• _Data records_:
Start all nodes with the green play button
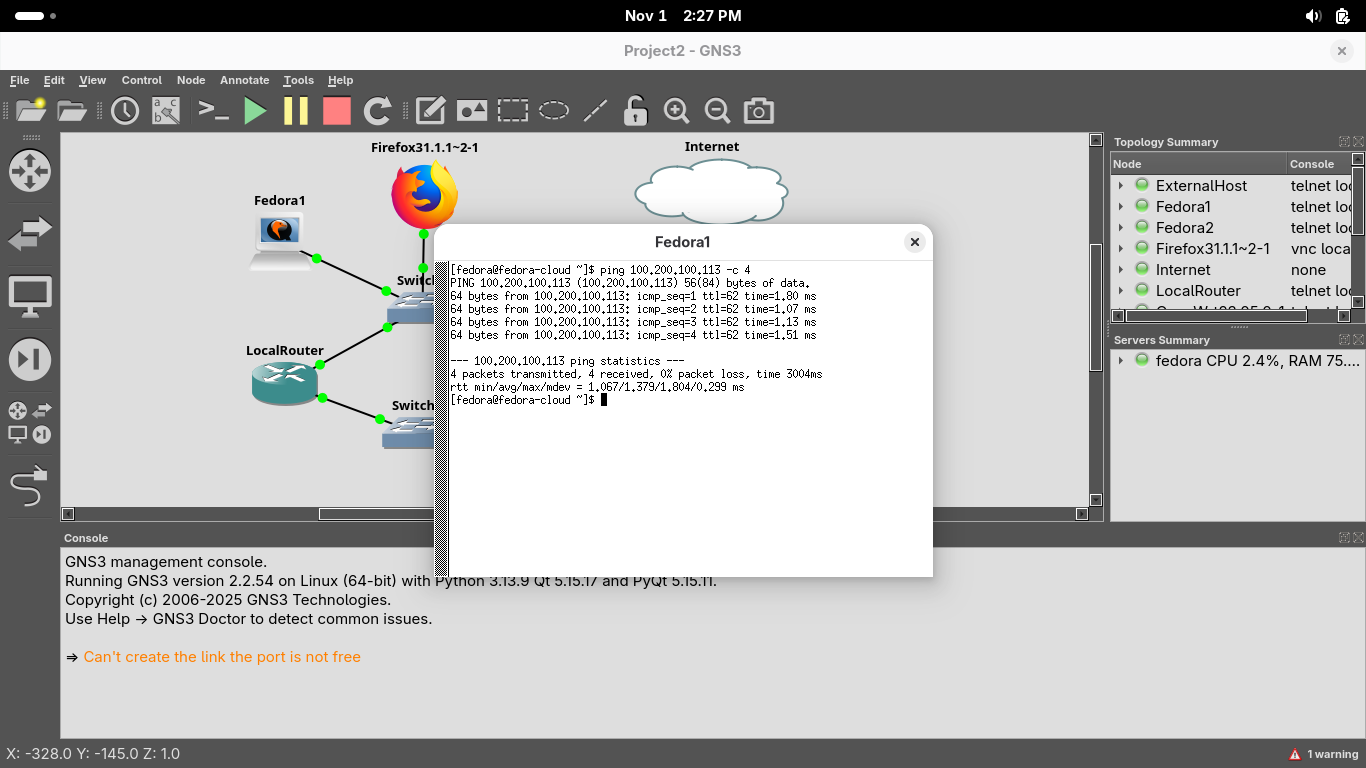 pos(256,111)
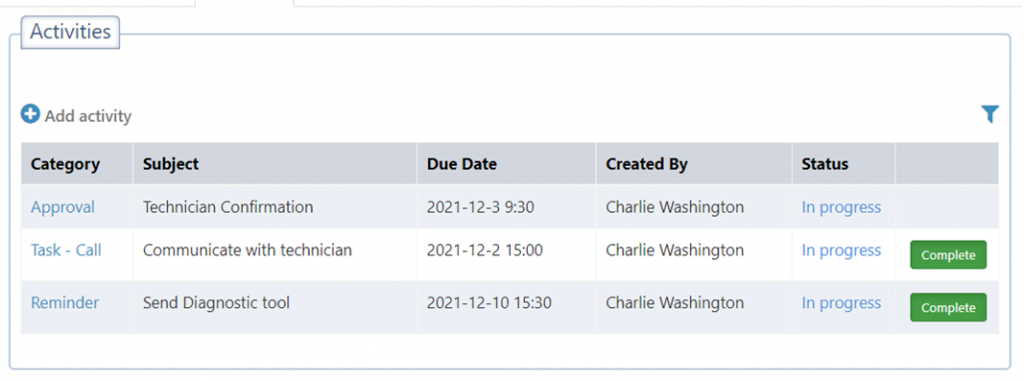Open the Approval category link
Viewport: 1024px width, 381px height.
pyautogui.click(x=63, y=207)
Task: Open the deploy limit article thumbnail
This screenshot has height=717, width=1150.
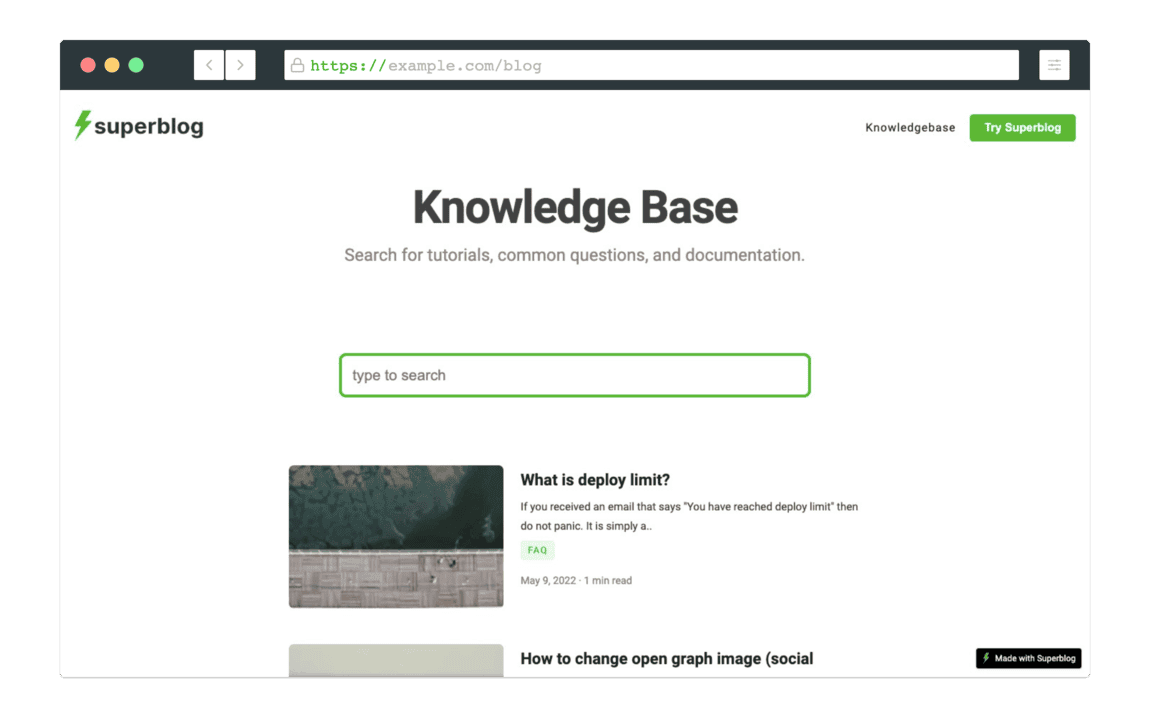Action: [x=396, y=536]
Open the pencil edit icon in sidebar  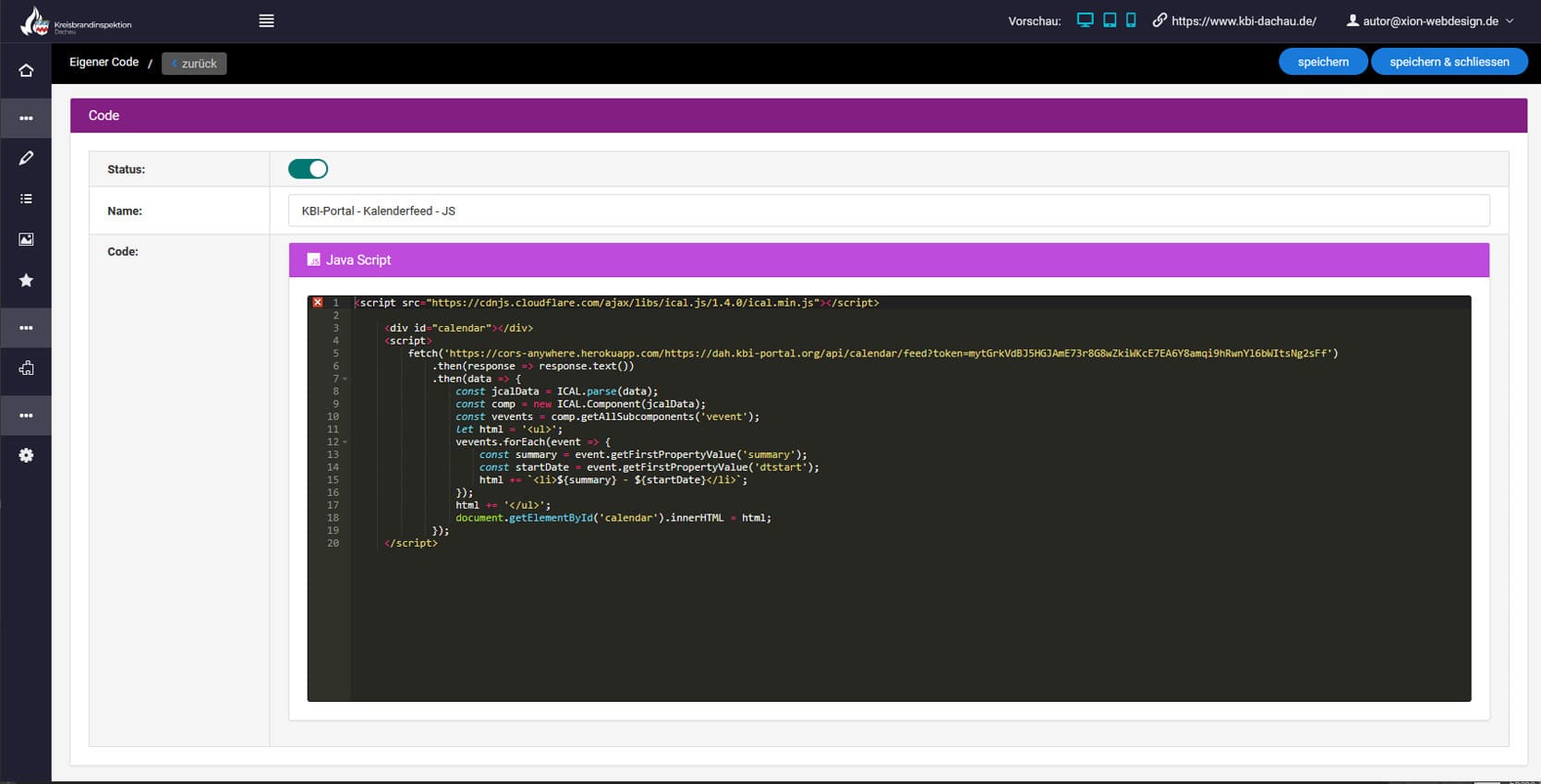[x=26, y=158]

• _What is being asked_: Exactly as they appear, transcribe the lines from the top of the material above through the line with "Task: Open the deploy limit article thumbnail". Omit any picture.

• _Task result_:
Start all nodes with the green play button
 pos(256,111)
Open the Approval category link
Viewport: 1024px width, 381px height.
pyautogui.click(x=63, y=207)
Task: Open the deploy limit article thumbnail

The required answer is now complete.